» **Extracted data entries**
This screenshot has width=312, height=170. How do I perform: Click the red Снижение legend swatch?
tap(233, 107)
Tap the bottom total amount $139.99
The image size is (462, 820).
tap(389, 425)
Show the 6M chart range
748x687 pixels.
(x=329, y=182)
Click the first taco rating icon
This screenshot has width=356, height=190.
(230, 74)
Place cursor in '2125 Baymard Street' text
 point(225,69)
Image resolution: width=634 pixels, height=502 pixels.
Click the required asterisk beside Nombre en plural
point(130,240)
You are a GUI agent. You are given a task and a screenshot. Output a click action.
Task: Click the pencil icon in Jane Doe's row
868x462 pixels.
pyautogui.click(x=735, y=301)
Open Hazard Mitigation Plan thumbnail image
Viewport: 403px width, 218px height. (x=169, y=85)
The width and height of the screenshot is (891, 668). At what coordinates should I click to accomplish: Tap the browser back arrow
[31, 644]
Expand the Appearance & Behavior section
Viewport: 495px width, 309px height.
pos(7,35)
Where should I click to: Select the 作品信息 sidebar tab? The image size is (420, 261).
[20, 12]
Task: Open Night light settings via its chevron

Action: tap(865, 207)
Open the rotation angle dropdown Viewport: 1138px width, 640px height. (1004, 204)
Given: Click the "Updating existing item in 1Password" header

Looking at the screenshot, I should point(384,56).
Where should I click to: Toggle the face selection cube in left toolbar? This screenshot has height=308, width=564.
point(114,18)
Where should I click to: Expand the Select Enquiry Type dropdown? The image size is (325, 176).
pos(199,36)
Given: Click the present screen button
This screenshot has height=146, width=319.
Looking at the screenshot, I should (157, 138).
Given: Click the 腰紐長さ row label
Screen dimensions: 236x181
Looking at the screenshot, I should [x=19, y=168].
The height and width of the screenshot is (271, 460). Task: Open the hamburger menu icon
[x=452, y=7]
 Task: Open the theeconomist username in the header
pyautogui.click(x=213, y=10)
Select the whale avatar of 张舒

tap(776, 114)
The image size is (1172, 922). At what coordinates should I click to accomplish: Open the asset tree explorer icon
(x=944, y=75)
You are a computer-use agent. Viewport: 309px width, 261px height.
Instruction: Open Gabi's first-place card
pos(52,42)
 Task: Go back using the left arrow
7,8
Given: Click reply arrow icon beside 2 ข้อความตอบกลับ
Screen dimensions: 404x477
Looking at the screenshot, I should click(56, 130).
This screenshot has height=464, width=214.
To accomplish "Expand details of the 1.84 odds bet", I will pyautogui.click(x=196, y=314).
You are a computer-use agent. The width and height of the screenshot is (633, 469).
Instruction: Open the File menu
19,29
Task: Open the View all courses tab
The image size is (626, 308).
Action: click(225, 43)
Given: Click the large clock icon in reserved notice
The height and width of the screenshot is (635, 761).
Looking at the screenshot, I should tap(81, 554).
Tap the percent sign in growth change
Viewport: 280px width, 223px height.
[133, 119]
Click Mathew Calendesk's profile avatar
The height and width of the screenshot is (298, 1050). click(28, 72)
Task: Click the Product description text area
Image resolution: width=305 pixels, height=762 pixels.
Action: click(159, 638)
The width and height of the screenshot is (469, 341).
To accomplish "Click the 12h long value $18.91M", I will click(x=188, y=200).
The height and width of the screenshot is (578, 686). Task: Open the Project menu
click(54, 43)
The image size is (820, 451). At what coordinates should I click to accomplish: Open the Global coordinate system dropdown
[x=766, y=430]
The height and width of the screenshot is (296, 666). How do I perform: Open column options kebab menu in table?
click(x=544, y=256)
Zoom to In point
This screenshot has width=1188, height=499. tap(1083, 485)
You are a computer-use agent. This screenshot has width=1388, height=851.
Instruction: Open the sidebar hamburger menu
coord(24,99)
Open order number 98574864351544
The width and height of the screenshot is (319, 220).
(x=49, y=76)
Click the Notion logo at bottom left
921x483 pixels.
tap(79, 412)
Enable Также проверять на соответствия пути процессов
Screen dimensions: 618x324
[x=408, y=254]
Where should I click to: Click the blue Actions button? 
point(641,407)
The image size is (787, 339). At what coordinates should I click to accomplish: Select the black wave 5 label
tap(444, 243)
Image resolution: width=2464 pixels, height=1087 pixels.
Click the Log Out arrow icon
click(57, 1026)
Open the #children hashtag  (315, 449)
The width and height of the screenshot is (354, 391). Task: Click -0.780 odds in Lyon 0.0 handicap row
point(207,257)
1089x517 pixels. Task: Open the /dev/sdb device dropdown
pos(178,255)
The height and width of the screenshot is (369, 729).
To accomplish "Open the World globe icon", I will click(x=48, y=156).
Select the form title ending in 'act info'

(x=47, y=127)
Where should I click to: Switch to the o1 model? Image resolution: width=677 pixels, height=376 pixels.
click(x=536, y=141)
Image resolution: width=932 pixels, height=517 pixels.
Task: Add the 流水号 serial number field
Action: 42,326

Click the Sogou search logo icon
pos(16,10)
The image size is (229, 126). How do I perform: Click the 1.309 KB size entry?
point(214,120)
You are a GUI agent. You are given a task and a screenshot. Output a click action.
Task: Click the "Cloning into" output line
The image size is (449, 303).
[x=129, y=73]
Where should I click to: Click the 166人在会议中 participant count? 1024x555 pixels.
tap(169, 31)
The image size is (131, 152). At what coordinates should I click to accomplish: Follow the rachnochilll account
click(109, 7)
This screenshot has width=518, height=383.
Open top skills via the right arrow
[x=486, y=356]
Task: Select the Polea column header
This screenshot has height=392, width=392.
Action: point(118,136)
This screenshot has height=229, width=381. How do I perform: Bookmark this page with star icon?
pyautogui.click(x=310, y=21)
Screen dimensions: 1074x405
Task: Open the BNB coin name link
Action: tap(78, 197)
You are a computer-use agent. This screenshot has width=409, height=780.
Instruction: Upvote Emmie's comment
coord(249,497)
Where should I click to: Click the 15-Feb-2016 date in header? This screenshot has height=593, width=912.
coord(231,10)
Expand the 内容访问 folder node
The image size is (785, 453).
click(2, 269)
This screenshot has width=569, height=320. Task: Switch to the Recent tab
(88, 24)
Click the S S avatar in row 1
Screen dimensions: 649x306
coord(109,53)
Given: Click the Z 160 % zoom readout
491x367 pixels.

» **Exercise objective**
In the data above, find each line that uses the string "computer". Copy it.

» **Response to the exercise**
You are a computer-use agent. Viewport: 309px width, 261px height.
You are a computer-use agent. The width and height of the screenshot is (633, 469).
You are a computer-use agent. This screenshot has width=1388, height=851.
You are a computer-use agent. This screenshot has width=409, height=780.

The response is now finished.